Candida and Joel took a swipe at Bart? Was this at SBL? Two against one; no fair!
Ha! I have no idea!
In their book “Bible Nation: The United States of Hobby Lobby” they state:
“…Eldon Epp argued that the “original text” of the New Testament was essentially beyond our reach…Epp’s ideas opened doors to a new direction in text criticism, one that emphasizes, rather than attempts to eliminate, the diversity and complexity of the manuscript evidence. In its mass-market form, this approach has been presented as a threat to cherished Christian notions about the authentic witness of the Bible. In the hands of the popular scholar Bart Ehrman, author of books like “Misquoting Jesus: The Story Behind Who Changed the Bible and Why,” the mere existence of thousands of fragments of contradictory material becomes a faith-killer. How can scripture be inerrant when we can’t even know what scripture originally said?”
This seems to me a mischaracterization of the professor’s view. Perhaps Dr. Ehrman sees it differently.
This topic should’ve read, “Liberal skeptics angry because they can’t control the Narrative about the Bible at a private Museum”. News flash, the Bible wasn’t compiled for anyone but the believer. As if there’s an obligation to represent a view other than what Bible believing Christians actually believe.
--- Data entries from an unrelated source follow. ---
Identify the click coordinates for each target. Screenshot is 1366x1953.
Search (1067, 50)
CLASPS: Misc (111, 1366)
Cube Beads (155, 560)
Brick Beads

Then there’s the bigotry, hatred, and intolerance written as such things as “White Evangelicalism”, as if conservative Christian views aren’t worldwide, and ethnically diverse. Why should the Green family represent any thing but what they believe in? I’ve been to MOTB, it’s nothing that you’re describing in this post. I find it very misleading, bigoted, and hateful.
Hey, it’s their money! If they want to use it to propound their particular religious views of course that’s their business. But to say someone should not be allowed to critique their misuse of the Bible seems a bit extreme. Surely they’re not the only ones allowed to express their views!
“Along the way, it—perhaps accidentally—stereotypes Jews and Judaism, celebrates European colonialism, and clumsily offers the Bible as the cure to all of life’s ills.”
Please, could you expand a little on ways/manner their activities depicts the celebration of European colonialism?
We invite you to check out the book for that!